Sales: the real ecological impact
Today’s winter sales perpetuate the questionable practice of liquidating surplus goods in shops, obscuring an environmentally unfriendly reality. Textile retailers dispose of their surplus unsustainably,posing a considerable challenge to the environment.
Textile companies often opt for overproduction as a precaution to ensure they don’t run out of stock to meet demand. This overproduction stems from uncertainties about consumer preferences and demand. To avoid stock-outs and adapt to unforeseen fluctuations in demand, they often manufacture surplus quantities. What’s more, sales strategies such as sales or promotional offers sometimes encourage this overproduction to ensure sufficient supply. Moreover, the economies of scale achieved by mass production also provide an incentive to produce more. These practices lead to the creation of product surpluses, prompting companies to organize sales to sell off these surplus stocks.
This Wednesday, January 10, saw the start of the long-awaited 2024 winter sales across France.

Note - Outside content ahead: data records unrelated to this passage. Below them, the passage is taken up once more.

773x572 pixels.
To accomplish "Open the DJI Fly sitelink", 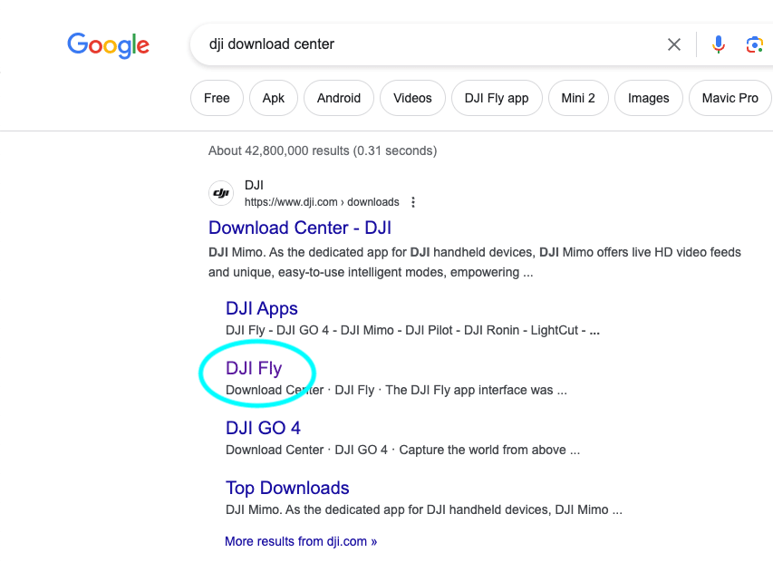I will pos(254,368).
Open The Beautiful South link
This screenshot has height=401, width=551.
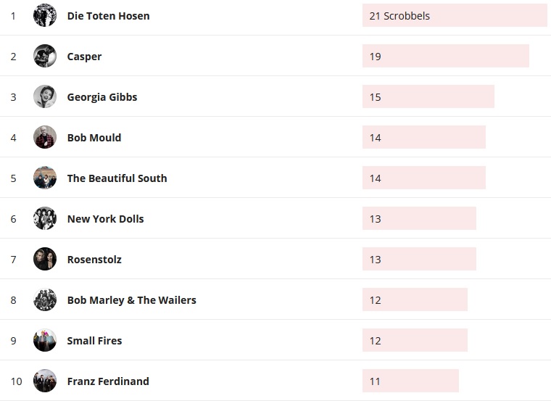coord(117,178)
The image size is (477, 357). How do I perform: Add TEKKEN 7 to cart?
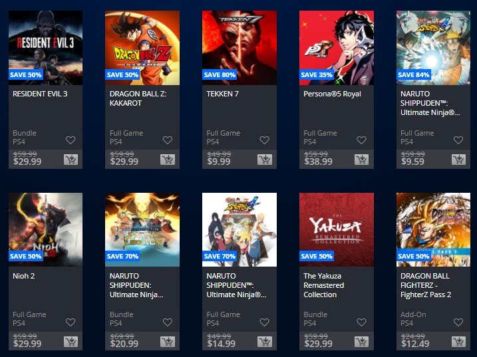265,160
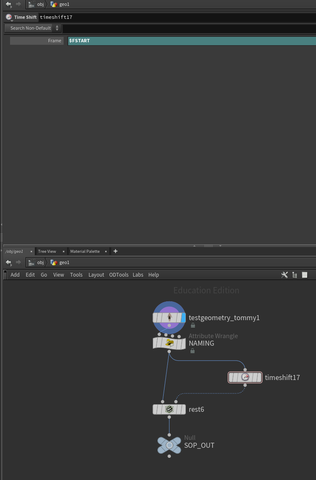Select the rest6 node icon
The image size is (316, 480).
[x=170, y=409]
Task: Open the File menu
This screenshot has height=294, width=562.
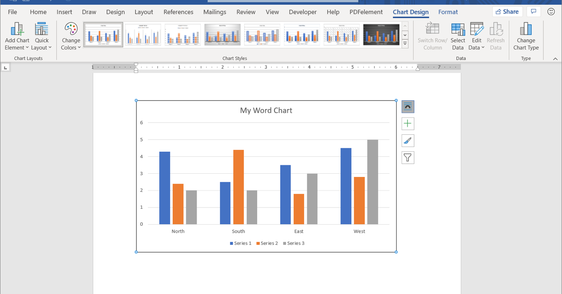Action: [x=13, y=12]
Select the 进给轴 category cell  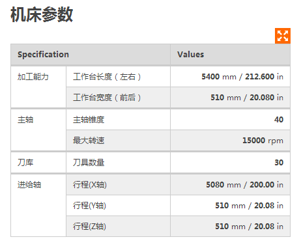38,206
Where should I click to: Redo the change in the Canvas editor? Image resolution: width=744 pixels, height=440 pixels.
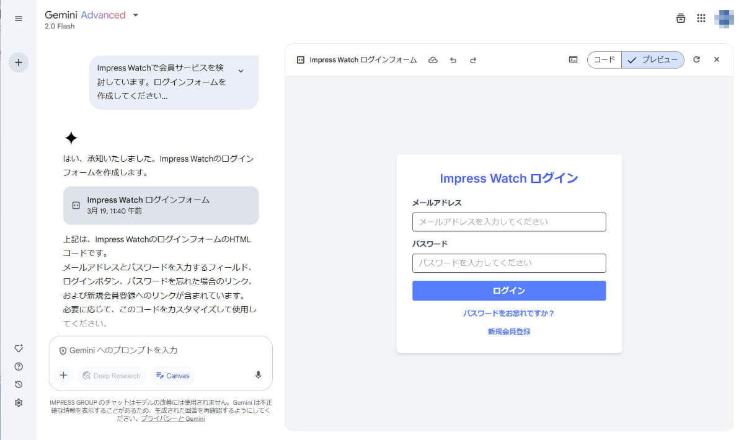tap(473, 59)
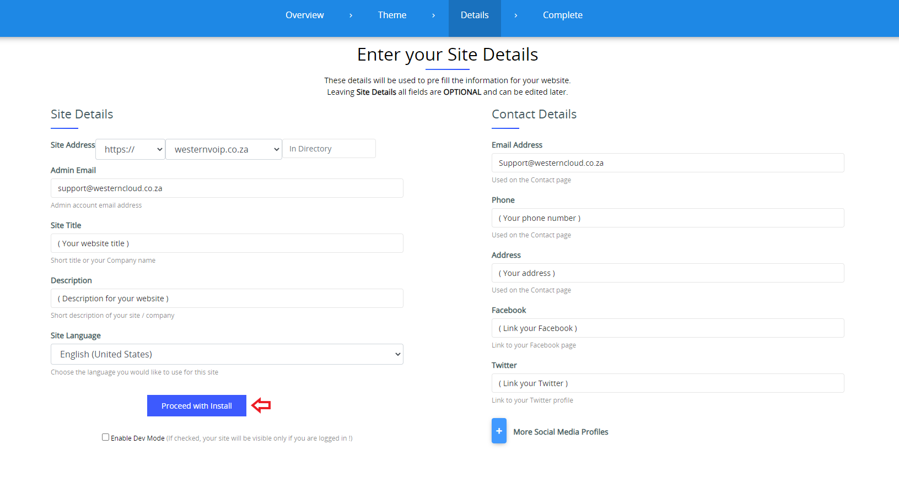The width and height of the screenshot is (899, 488).
Task: Enable the Dev Mode checkbox
Action: pos(105,437)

This is an opportunity for large and small textile retailers alike to destock a selection of their unsold items at profitable discounts, much to the delight of households.
However, this approach is far from environmentally friendly. Fashion giants have a habit of destroying surplus products by burning them annually. This is the case of H&M, which was singled out in 2017 for burning nearly 12 tons of clothing a year.

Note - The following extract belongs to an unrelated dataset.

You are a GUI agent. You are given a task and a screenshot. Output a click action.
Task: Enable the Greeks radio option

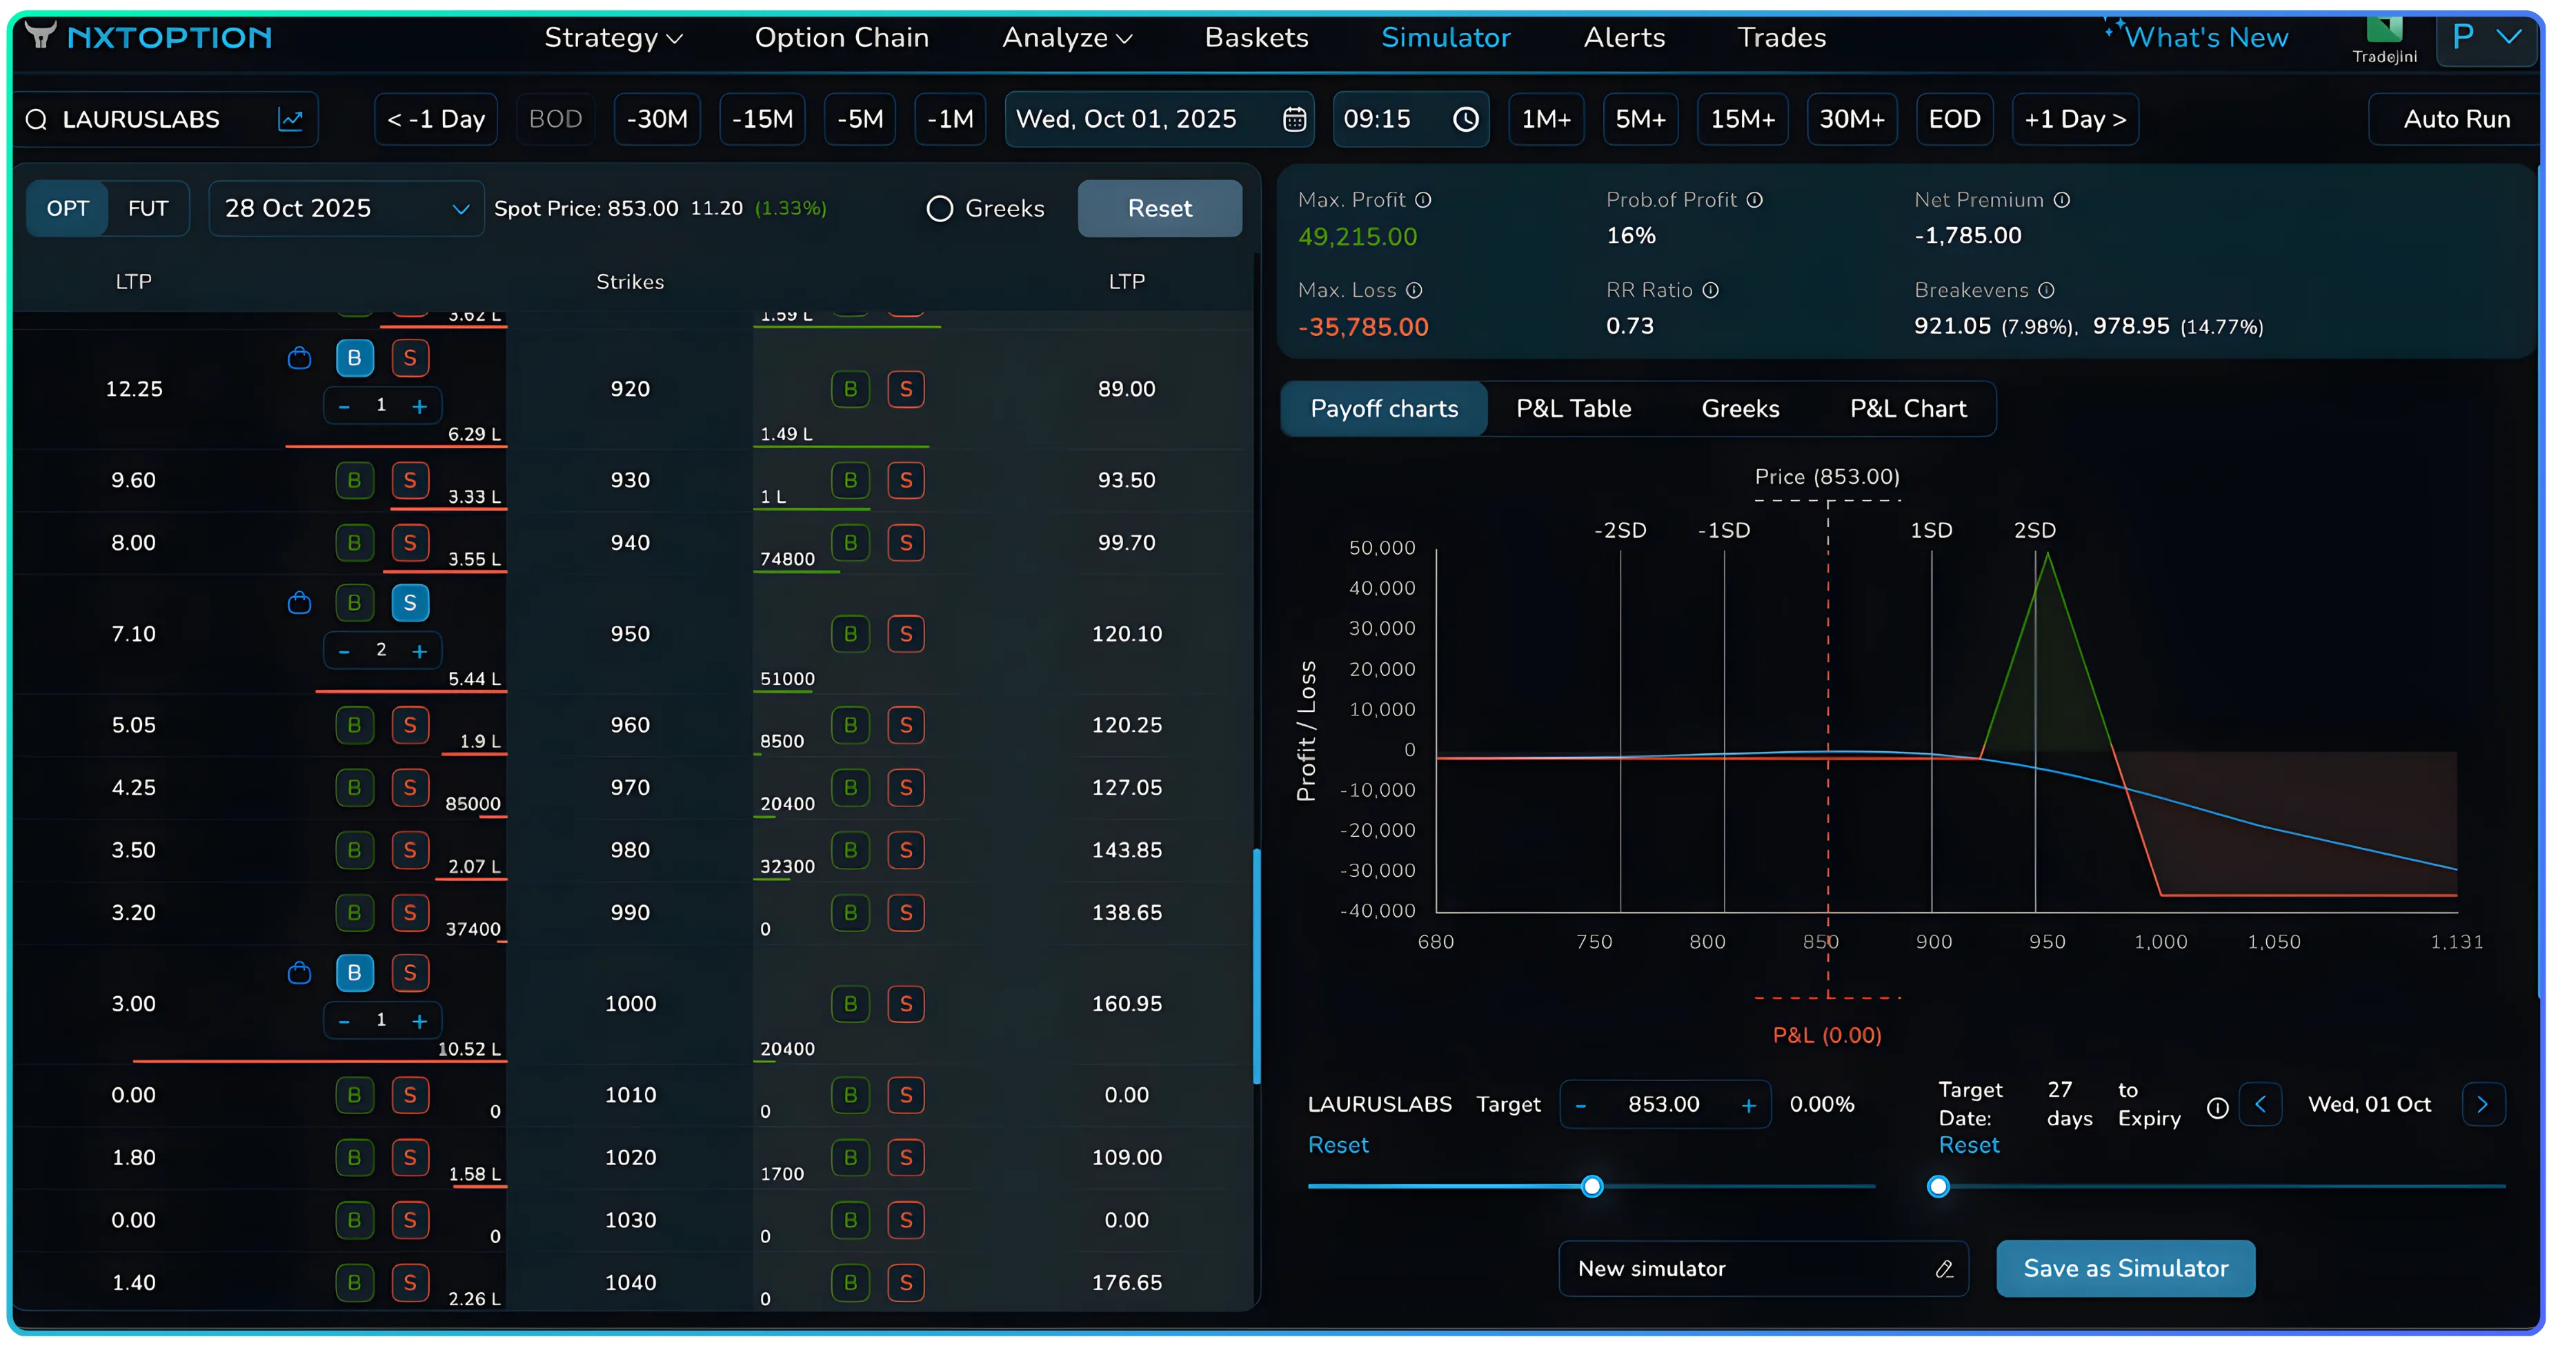[939, 209]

Fast fashion has adetrimental detrimental impact on the environment due to its large-scale production and rapid consumption model, generating massive textile waste and contributing to the exploitation of natural resources. In the course of a year, 100 billion items of clothing are bought during sales and 400 billion end up being thrown away, generating around 300 million m3 of water per year.

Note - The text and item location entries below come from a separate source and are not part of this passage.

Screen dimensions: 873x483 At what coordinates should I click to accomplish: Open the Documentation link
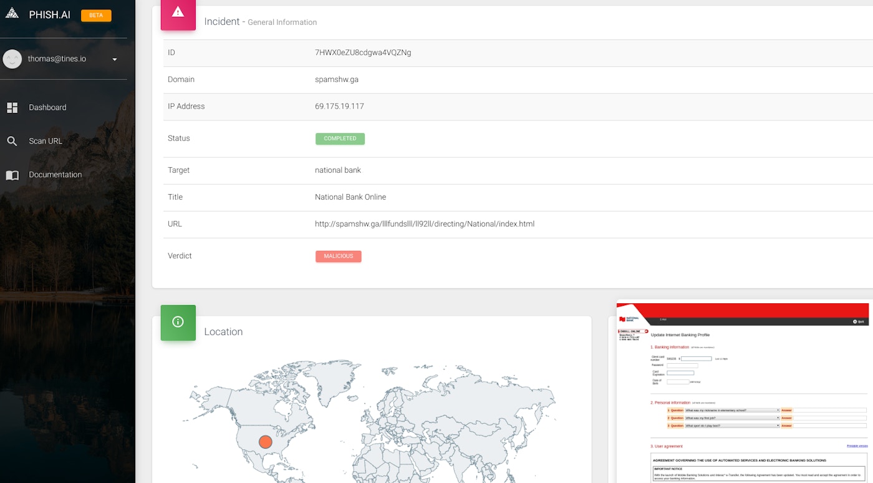[55, 175]
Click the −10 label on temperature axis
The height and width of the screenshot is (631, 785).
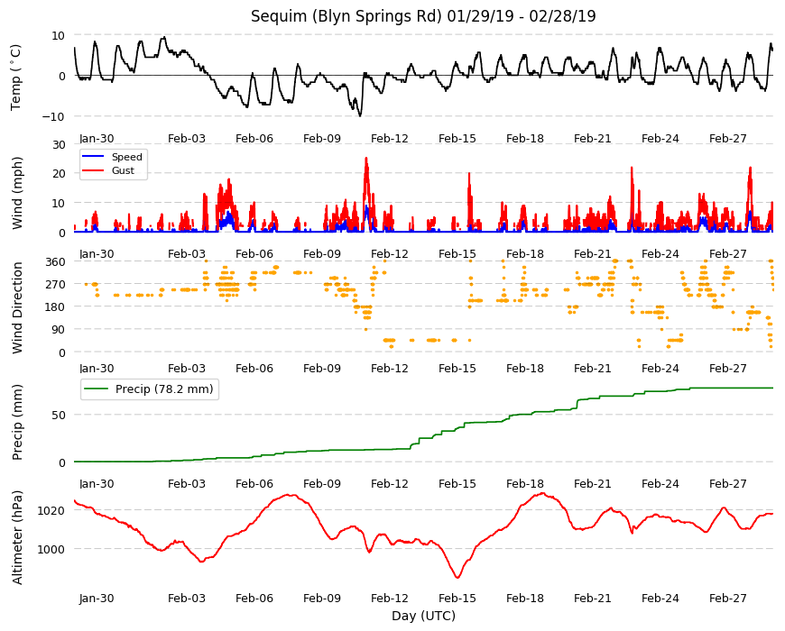[53, 116]
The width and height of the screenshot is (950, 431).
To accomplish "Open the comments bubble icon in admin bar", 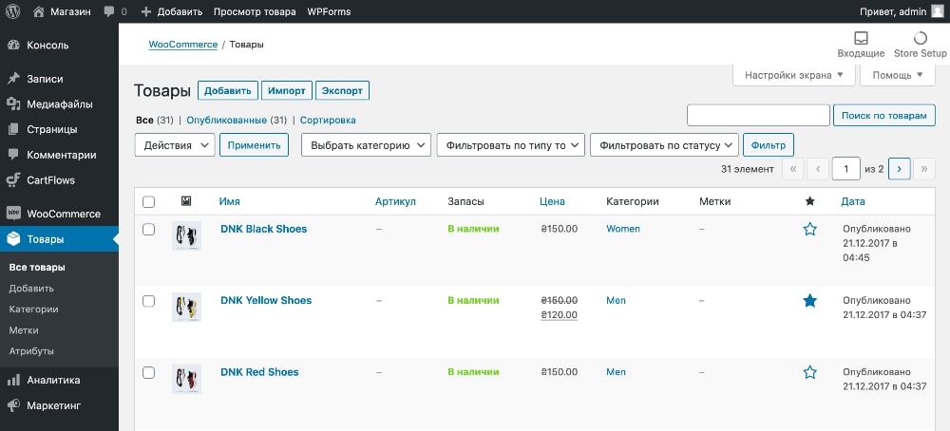I will (x=110, y=11).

The new system came into force on January 1, 2022, the lAGEC law(Anti-Waste for a Circular Economy) which prohibits the dissolution of non-food waste. Added to, this is the European Union’s announcement on December 5, 2023 that it will prohibit the destruction of all unsold new clothing. According to a recent ADEME study (Agency for Ecological Transition),this action represents 10,000 to 20,000 tonnes every year in France. Also, the January 2023 sales resulted in 3.8 million tonnes of CO2, equivalent to the emissions of 1.3 million cars over the course of a year.